Carlos Martinez’in Kolombiya, Venezüella ve Ekvador arasında diplomatik kriz sürerken kaleme aldığı bu makalesi yayınlandıktan bir süre sonra krizin çözüldüğü açıklandı. Bu çözümde Kolombiya’nın Ekvador’dan özür dilemesi, Fidel Castro ve pek çok sol çevre tarafından emperyalizmin yenilgisi diye yorumlandıysa da, bu yorumlar ABD-Kolombiya’nın Plan Kolombiya adlı emperyalist saldırı planının ilerlediği gerçeğini göz ardı ediyordu. Bugünlerde […]

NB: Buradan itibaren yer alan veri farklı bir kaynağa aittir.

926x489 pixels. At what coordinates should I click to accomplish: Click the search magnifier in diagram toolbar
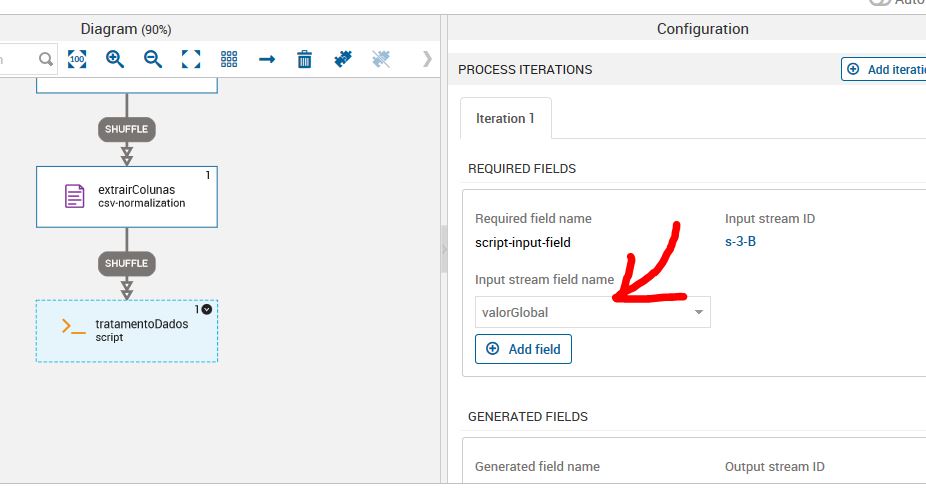point(46,59)
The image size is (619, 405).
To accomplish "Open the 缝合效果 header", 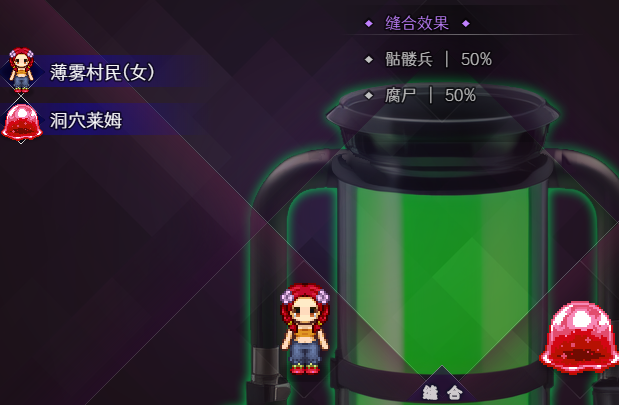I will tap(417, 23).
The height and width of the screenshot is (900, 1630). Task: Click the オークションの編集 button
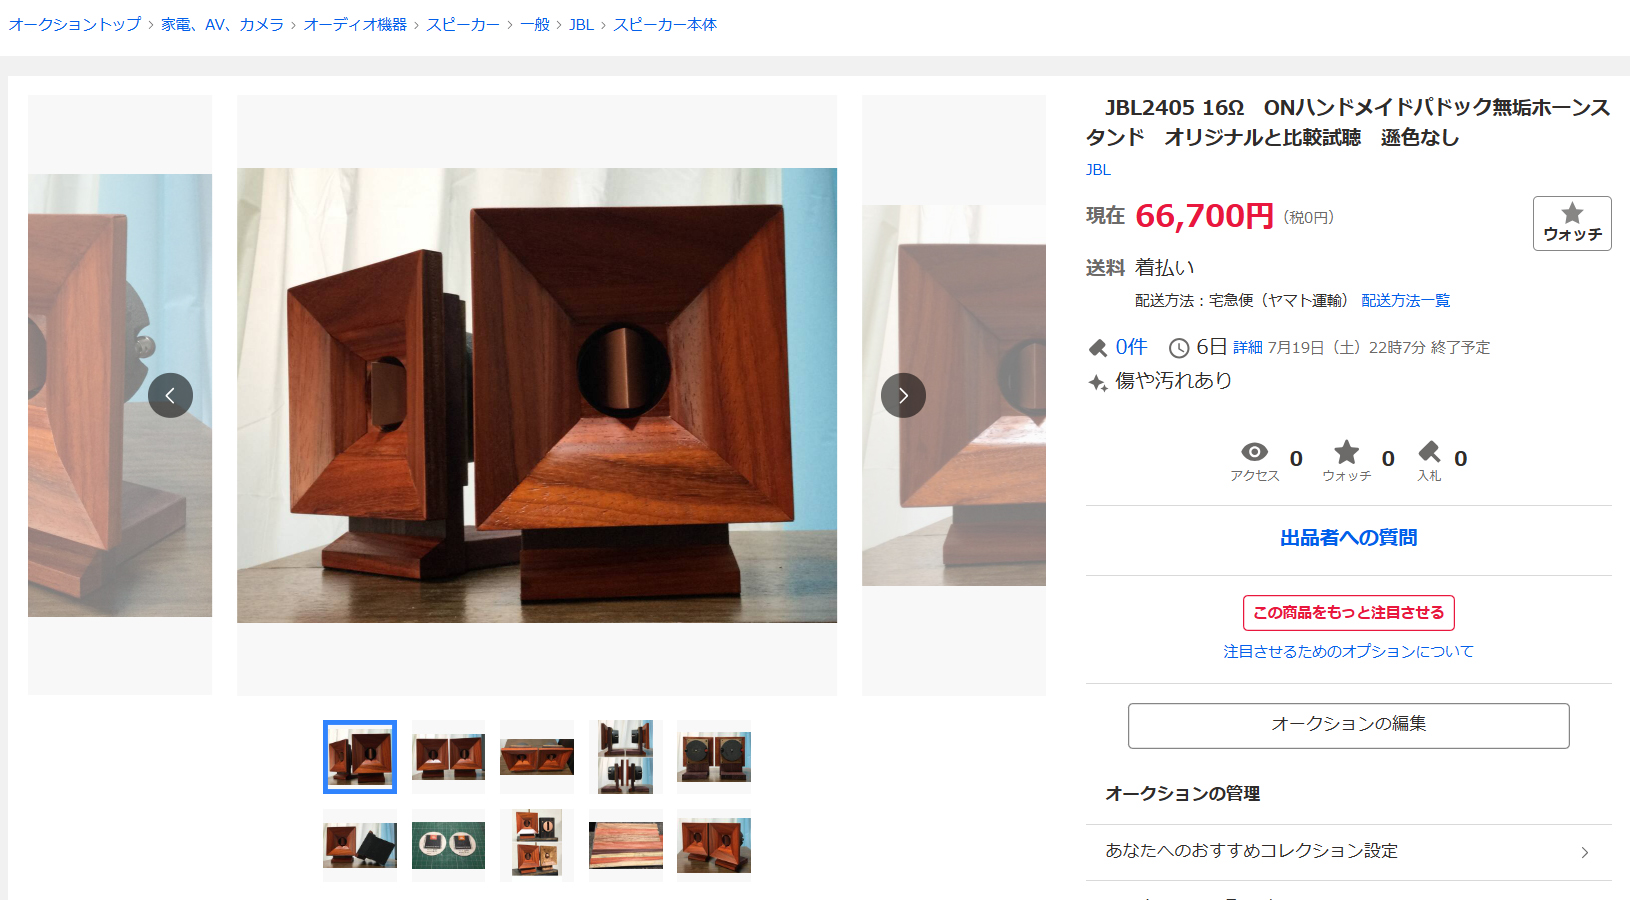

Carlos Martinez’in Kolombiya, Venezüella ve Ekvador arasında diplomatik kriz sürerken kaleme aldığı bu makalesi yayınlandıktan bir süre sonra krizin çözüldüğü açıklandı. Bu çözümde Kolombiya’nın Ekvador’dan özür dilemesi, Fidel Castro ve pek çok sol çevre tarafından emperyalizmin yenilgisi diye yorumlandıysa da, bu yorumlar ABD-Kolombiya’nın Plan Kolombiya adlı emperyalist saldırı planının ilerlediği gerçeğini göz ardı ediyordu. Bugünlerde Ekvador ve Kolombiya arasındaki krizin hala sürdüğüne dair haberler yayınlanıyor. Martinez’in bu kısa yazısı, gerçek sorunu hatırlatması açısından önem taşıyor… Sendika.Org
Kolombiya, Ekvador ve Venezüella arasındaki en son gerilimle ilgili ABD basınına göz atan birisi Kolombiya’nın belalı kapı komşusu Hugo Chavez’in gazabının kurbanı haline geldiği sonucuna varabilir. Bir kez daha, fırıldak medya makinesi, durumun bağlamsal analizinin üzerinden basite indirgeyici bir olaylar dizisine atlayarak Venezüella’ya karşı döndü. “Chavez yeni bir kavga çıkardı” (Business Week, 4 Mart 2008) gibi başlıklarla, hikâye, Kolombiya hükümeti tarafından sürdürülen endişe verici hareketleri yok sayarak, ABD hükümetinin Venezüella’nın bölgede bir istikrarsızlaştırma gücü olduğuna yönelik iddiaları çerçevesinde devam ettirildi.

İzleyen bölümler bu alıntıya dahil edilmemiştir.